* Task statement *
Everything from the first line of the records below through the line containing "Click the 1.08460 price scale value" is to be retyped exactly; leave out the rest.

* Records supplied *
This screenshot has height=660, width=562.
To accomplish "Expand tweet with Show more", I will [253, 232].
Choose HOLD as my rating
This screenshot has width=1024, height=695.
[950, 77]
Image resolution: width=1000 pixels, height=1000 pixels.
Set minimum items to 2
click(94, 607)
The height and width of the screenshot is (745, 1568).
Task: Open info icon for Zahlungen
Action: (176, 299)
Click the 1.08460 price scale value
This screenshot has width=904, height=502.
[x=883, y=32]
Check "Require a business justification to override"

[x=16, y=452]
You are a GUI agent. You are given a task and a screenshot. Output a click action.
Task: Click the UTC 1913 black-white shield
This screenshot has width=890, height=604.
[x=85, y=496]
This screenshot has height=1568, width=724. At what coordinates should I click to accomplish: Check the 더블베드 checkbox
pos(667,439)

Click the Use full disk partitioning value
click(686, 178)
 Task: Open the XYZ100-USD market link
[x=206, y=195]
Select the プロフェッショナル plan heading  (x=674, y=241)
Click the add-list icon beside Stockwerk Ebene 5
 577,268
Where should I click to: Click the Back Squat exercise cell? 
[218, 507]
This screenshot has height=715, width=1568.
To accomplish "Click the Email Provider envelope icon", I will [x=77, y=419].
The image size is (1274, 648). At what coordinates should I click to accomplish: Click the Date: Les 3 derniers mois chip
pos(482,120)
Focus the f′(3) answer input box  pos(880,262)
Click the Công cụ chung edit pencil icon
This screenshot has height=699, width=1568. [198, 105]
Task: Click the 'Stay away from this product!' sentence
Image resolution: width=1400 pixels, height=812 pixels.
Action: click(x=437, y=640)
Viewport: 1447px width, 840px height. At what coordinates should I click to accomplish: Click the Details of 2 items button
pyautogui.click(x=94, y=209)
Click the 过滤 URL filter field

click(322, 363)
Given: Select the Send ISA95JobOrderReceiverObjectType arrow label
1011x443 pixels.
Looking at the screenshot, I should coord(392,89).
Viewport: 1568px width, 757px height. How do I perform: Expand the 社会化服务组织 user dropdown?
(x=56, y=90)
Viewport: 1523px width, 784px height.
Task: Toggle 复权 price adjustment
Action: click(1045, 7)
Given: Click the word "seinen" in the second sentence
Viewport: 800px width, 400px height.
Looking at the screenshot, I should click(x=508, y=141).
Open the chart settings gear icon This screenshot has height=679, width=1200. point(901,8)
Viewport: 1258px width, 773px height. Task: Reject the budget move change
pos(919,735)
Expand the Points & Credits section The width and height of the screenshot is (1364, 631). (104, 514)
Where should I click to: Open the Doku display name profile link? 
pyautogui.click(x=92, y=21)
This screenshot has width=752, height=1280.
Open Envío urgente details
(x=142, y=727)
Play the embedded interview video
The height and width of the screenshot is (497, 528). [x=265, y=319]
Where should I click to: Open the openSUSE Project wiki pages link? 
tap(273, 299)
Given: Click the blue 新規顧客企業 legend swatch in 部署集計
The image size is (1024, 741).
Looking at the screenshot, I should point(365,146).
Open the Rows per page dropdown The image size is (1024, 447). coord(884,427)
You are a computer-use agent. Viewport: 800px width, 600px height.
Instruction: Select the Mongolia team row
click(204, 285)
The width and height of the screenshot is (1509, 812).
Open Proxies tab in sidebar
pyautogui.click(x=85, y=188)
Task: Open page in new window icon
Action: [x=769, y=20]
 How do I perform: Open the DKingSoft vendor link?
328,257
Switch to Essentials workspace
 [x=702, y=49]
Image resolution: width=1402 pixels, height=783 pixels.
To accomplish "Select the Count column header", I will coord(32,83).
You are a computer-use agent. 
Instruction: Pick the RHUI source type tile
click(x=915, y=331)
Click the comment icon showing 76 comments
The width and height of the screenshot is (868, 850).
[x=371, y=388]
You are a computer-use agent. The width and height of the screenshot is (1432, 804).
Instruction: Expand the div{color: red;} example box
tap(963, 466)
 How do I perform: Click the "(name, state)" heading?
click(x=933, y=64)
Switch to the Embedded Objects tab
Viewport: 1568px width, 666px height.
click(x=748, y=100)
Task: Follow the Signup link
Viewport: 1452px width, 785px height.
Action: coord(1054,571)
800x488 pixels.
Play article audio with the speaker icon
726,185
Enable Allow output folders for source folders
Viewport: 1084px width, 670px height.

* Solution to this exercise *
This screenshot has height=660, width=562.
To accomplish "Expand tweet with Show more", I will [253, 232].
Choose HOLD as my rating
This screenshot has width=1024, height=695.
[950, 77]
Image resolution: width=1000 pixels, height=1000 pixels.
Set minimum items to 2
click(94, 607)
The height and width of the screenshot is (745, 1568).
Task: Open info icon for Zahlungen
Action: (176, 299)
Click the 1.08460 price scale value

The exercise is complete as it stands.